I am embarking on a third research project on the history of the meanings of wages, with a focus on the era of the Prussian reforms (the early 1800s, during and after the Napoleonic era). I am interested generally these days in the history of money, labor rights as human rights, and the history of the study of wages. Also, together with Prof. Jean Quataert of Binghamton University, I am co-editing the Routledge History of Human Rights, a volume of ca. 40 essays under contract. We expect to deliver the manuscript in early 2019.
My second book is The Language of Human Rights in West Germany (University of Pennsylvania Press, 2013). It explores questions such as: What causes have West Germans considered to be “human rights” causes? And how does contextualization of international human rights activism in the activists’ own domestic setting change our understanding of their work? The book has been well received. Click here to read reviews in a new window. The introduction is available here - Choose "View table of contents and excerpt" (opens in new window). More recently, I have published a short piece on an NGO not discussed in the book, the Society for Threatened Peoples (Gesellschaft für bedrohte Völker). Click here to read in a new window.
My first book was German Women for Empire, 1884-1945 (Duke University Press, 2001).
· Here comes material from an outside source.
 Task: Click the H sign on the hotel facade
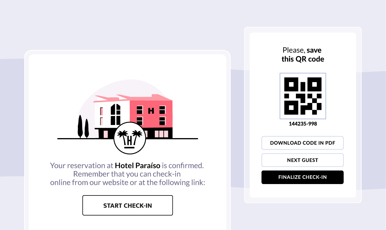pyautogui.click(x=151, y=110)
It analyzes German women’s participation in Europe’s most intense period of imperial expansion, and especially white German men’s and women’s ideas about racial classification. The book has also been well received. Click here to read those reviews in a new window.
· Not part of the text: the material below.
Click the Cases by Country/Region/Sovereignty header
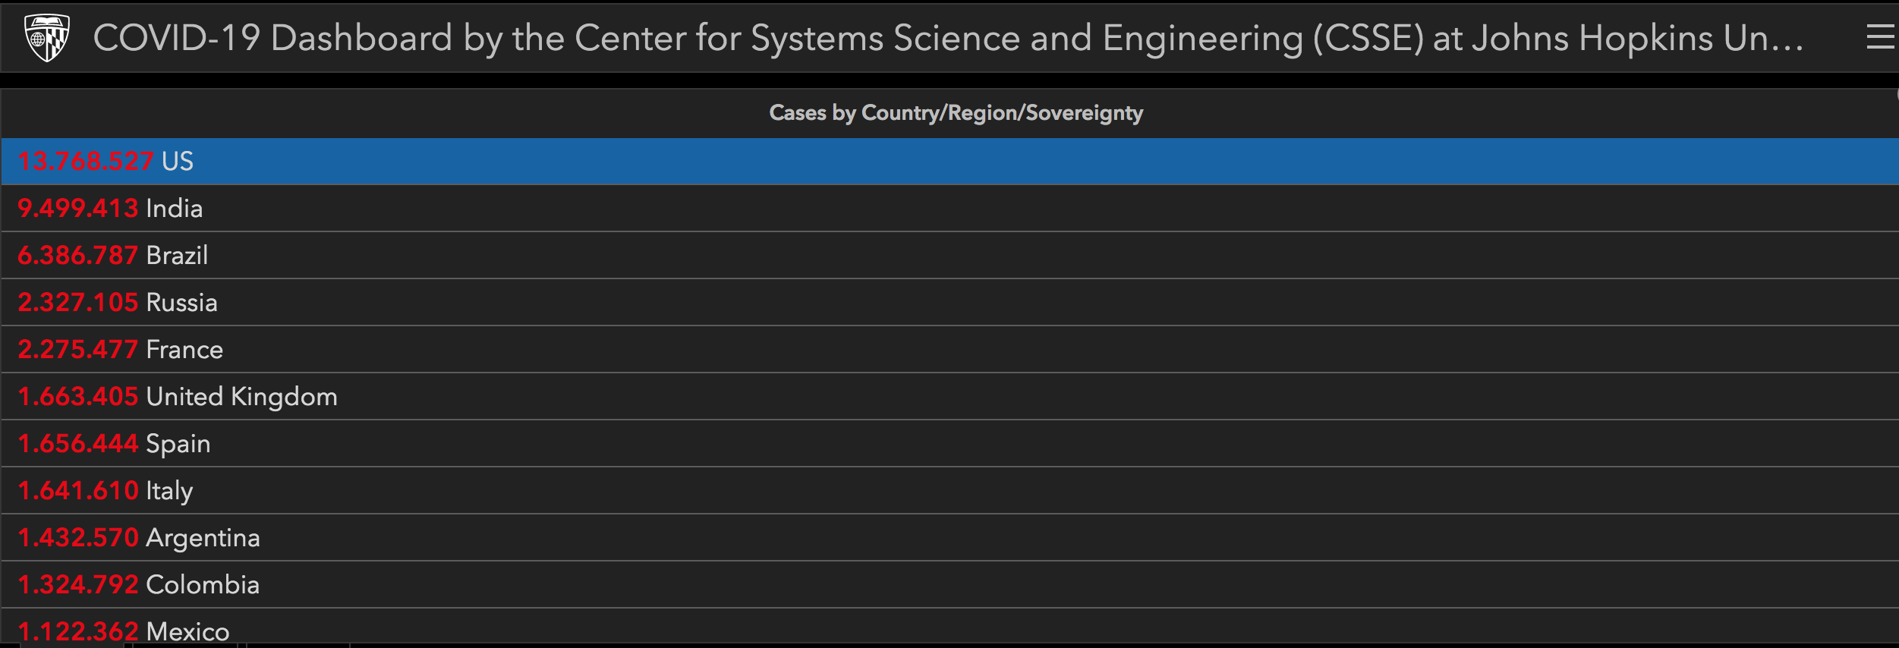The width and height of the screenshot is (1899, 648). click(956, 113)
I teach 100-level surveys (HIST 108 “World History since 1492,” FWIS 169 "What are Human Rights?", and maybe one day again HIST 102 “Modern Europe, 1789-present”). I also teach upper-level courses, on modern Germany, the history of feminism (HIST 340/ SWGS 345 “History of Feminism”), human rights (HIST 455 “History of Human Rights,” and labor history (HIST 305 "Histories of Work").
Undergraduate research is important to me. I welcome inquiries from students interested in independent research projects for a summer- or semester-long project, or for a year-long History honors thesis, Mellon Mays, or Rice Undergraduate Scholars Program (RUSP) thesis. In the past, students have independently developed and researched topics such as these, with my assistance: feminist thought in the emergence of contact improvisational dance; medical personnel’s complicity in torture; and German émigrés’ work in the Office of Strategic Services during World War II. My courses HIST 455 and HIST 459 require research with original sources to produce papers ca. 25 pages in length. I served as co-instructor for RUSP 2006-2010 and 2014-2017, and highly recommend it to students. See here.
I regularly work with graduate students in our department and elsewhere at Rice. Usually this has taken the form of a general examination field in the history of women and gender, based on a combination of graduate courses taken through CSWGS and directed readings with me. I teach graduate courses in the department as needed; in the past, these have included courses on human rights, nationalism, the history of women and gender, and the department’s Pedagogy Seminar for graduate students. I am glad to serve on dissertation committees, and have done so for doctoral students at Rice in History, English, Anthropology, Religion, and Music.
I received my Ph.D. from the University of Michigan in 1994, and came to Rice in 2003 after teaching at Pitzer College, M.I.T., and Texas A&M University.